**Text:**
▼

Last Updated on September 17, 2025
Badminton might be the secret ingredient to a longer, happier life. It demands strategy, footwork, hand-eye coordination, strength, speed, conditioning and mental fortitude, and can be played by people of all ages.
Nowhere is the game’s benefits more on display than at the National Senior Games, where more than 12,500 athletes over the age of 50 congregate to compete in more than 25 sports. Among the many badminton competitors who traveled to Des Moines, Iowa for the 2025 Games is Dr. Rajeev Trehan, who many consider to be the game’s greatest ambassador.
Dr. Trehan was born in India, the country that gave birth to badminton, where he began playing at age 10. He came to the U.S. in 1981 and it’s been his passion and his purpose ever since. He not only competes in the National Senior Games, but also Officiates the Olympic Games, introduced badminton at the National Veterans Golden Age Games, and serves as the medical lead and head physician for USA Badminton. Dr. Trehan is smitten with badminton.
“The game needs focus,” Trehan said. “If you have been a student of happiness, research has shown that anything that makes you lose the sense of time, anything that provides focus as a source of happiness, is incredibly healthy.”
A kid at heart with a degrees in both neurology and psychiatry, Dr. Trehan knows the value of play and calls badminton the perfect gamified workout.
“If you break down the recipes that are provided for typical exercise, that you should do so many stretches, so many lunges, so many sideward movements, so many twists, it is a great way to do it, but it’s a little bit isolated. It’s a little bit recipe-like,” Trehan explained.
“However, when your exercise is incorporated into a sport, like badminton, it becomes easier. Badminton has all these components: you’ve got to reach the birdie, you’ve got to twist, turn, anticipate, track the birdie. This is all happening in the course of one rally,” Trehan says. “You’re not counting your twists and turns. You don’t have a timer. You’re not saying, ‘Okay, I’ve done my 10. Okay, big sigh, it’s over now, thank God.’ I think that all these constructive suggestions that are already present in the form of a sport activity, it’s a gift.”

▲

**Apply what you read:**
1 > Update the badminton article by writing out everything from "Last Updated on" down to "of all ages.", putting "patience" in place of "strategy".
2 > Answer these from the badminton article:
(a) In which city and state were the 2025 National Senior Games held?
(b) At what age did Dr. Trehan start playing badminton?
(c) In which two fields does Dr. Trehan hold degrees?
Answer from the badminton article alone, without drawing on anything else.

**Provided information:**
▼

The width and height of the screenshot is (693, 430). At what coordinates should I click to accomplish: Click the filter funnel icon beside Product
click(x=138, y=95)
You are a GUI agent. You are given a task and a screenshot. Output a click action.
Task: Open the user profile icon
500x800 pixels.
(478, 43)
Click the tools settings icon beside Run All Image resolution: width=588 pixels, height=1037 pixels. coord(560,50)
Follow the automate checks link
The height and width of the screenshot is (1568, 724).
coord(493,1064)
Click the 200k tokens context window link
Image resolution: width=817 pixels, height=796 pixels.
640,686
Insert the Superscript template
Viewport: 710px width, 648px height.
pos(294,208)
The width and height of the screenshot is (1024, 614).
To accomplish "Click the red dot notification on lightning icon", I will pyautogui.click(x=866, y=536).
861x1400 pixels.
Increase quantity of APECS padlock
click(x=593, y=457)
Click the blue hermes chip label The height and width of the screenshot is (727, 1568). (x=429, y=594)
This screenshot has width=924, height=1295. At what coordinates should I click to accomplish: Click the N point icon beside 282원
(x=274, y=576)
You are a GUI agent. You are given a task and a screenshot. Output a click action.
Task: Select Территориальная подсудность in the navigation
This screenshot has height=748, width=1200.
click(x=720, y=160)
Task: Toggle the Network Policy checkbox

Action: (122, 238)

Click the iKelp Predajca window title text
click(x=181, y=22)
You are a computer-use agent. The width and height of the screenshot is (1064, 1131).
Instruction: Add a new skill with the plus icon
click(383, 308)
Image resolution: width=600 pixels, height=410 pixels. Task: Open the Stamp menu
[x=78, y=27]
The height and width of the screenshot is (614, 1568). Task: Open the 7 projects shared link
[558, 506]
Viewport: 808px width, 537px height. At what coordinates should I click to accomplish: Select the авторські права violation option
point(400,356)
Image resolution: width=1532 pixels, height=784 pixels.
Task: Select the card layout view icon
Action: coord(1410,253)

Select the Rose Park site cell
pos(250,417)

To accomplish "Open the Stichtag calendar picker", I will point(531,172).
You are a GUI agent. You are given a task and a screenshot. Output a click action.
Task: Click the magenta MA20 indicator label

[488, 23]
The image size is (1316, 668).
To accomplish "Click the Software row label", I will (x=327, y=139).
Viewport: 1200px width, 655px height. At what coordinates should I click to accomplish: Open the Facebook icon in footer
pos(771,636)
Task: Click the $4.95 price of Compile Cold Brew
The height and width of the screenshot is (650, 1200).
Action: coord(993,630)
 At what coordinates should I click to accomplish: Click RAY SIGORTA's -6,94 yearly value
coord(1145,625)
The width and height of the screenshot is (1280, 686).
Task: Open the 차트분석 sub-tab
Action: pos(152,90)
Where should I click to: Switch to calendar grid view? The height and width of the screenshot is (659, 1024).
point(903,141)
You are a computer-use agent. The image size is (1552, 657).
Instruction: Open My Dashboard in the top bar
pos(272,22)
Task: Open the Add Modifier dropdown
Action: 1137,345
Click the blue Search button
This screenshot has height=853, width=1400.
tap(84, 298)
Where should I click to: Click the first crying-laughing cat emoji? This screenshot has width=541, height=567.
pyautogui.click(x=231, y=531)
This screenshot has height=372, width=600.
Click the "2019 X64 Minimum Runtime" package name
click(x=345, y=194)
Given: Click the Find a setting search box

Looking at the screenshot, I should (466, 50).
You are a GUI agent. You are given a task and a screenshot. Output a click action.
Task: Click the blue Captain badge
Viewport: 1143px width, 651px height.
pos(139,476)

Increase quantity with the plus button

▲

**Answers to the exercises:**
1 >
Last Updated on September 17, 2025
Badminton might be the secret ingredient to a longer, happier life. It demands patience, footwork, hand-eye coordination, strength, speed, conditioning and mental fortitude, and can be played by people of all ages.

2 >
(a) Des Moines, Iowa
(b) 10
(c) Neurology and psychiatry